Segundo A SEARA, algumas igrejas mantinham educandários em funcionamento, mas outras de elevado número de membros, infelizmente, não possuíam nem mesmo escolas primárias ou ginásios (nome dado ao antigamente ao atual ensino fundamental). A preocupação com o bem estar e formação dos filhos de crentes em instituições escolares "ostensivamente contrários aos princípios evangélicos" era evidente.

Como se pode perceber, as preocupações e as críticas sobre o tema dispensado pela denominação é antiga. Alguns educandários foram criados como bem apontou o pastor João Pereira de Andrade e Silva, mas dentro da história das ADs, nunca se chegou a propor uma rede escolar idêntica a de outras igrejas evangélicas.

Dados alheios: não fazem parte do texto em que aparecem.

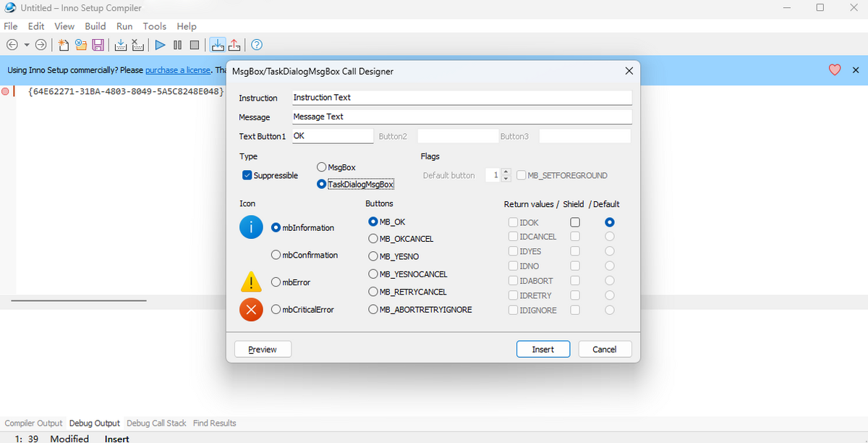868x443 pixels.
Task: Open the Build menu
Action: point(95,26)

Entretanto, algumas medidas estavam sendo tomadas para amenizar a situação. Uma década antes do editorial, o Mensageiro da Paz da 1ª quinzena de maio de 1946, informou que a AD em Belém/PA, "conseguiu nomear professores e professoras para todas as Escolas Públicas da Capital, onde centenas de alunos ouvem o Evangelho e ficam no abrigo da intolerância de certos religiosos". O ambiente nas escolas seculares era realmente problemático para os pentecostais. A fé dos crentes chocava-se ante a "intolerância" da religião dominante.

Outra ação conhecida foi a criação pela a AD, em Manaus/AM em 1951, da Escola Primária "Nels Nelson", que contava na época, com o número de 176 alunos matriculados de ambos os sexos. Descrita como "uma grande vitória" resultante das "orações fervorosas" dos crentes, a instituição foi criada justamente com a intenção de "atender as crianças da igreja".

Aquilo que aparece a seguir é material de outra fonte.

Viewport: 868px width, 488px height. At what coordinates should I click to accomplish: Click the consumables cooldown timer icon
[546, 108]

MP sobre a Escola São Paulo em Madureira no RJ

Nesse mesmo período, o jornal Mensageiro da Paz trazia uma matéria intitulada "Grande vitória para o Evangelho", onde relatava a inauguração das novas instalações da Escola São Paulo na AD em Madureira (RJ). Segundo o informativo, o pastor Paulo Macalão "há muitos anos desejava fundar uma escola, para beneficiar os filhos dos crentes em Cristo". 

Porém, detalhes da matéria sobre a Escola São Paulo chamam a atenção para o pioneirismo de Madureira nessa área. Segundo o relato do diretor da escola Geraldo Batista de Araújo, a instituição já funcionava sob sua responsabilidade há três anos, ou seja, desde 1948. Foi também amplamente destacado a transferência da instituição para sua nova sede e a visita de um conhecido e polêmico político paulista: Adhemar de Barros.

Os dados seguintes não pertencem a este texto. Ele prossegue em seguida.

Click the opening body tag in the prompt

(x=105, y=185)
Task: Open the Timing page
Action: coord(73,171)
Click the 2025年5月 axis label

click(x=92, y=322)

A Escola São Paulo, além de ser uma instituição pioneira dentro das ADs, era gratuita, mas com aceitação de ajuda espontânea por parte dos alunos. Também foi destacado o projeto do pastor Macalão de "abrir várias escolas, onde existam igrejas sob sua direção para instruir os filhos dos crentes, dentro das normas do cristianismo ...".

Saído de um contexto social privilegiado, Paulo Leivas sabia o valor da boa educação. Em sua biografia consta passagens por tradicionais colégios do Rio de Janeiro. Com a expansão do Ministério de Madureira e sua gradativa institucionalização, os planos de expandir a rede de ensino seria uma das formas de legitimar e de dar visibilidade social à igreja. Suas ligações com políticos conhecidos possivelmente seriam também uma forma de angariar recursos para outros projetos sociais em andamento.

Todavia, por motivos que serão apontados à frente, Macalão e outros líderes não criaram uma rede escolar e o editorial da revista A SEARA ficou como testemunho histórico da antiga preocupação de alguns líderes.

Fontes:

A SEARA (novembro/dezembro) de 1956.

Mensageiro da Paz, 1ª quinzena de setembro de 1946.

Mensageiro da Paz, 2ª quinzena de fevereiro de 1948.

Mensageiro da Paz, 2ª quinzena de julho de 1949.

Mensageiro da Paz, 2ª quinzena de maio  de 1951.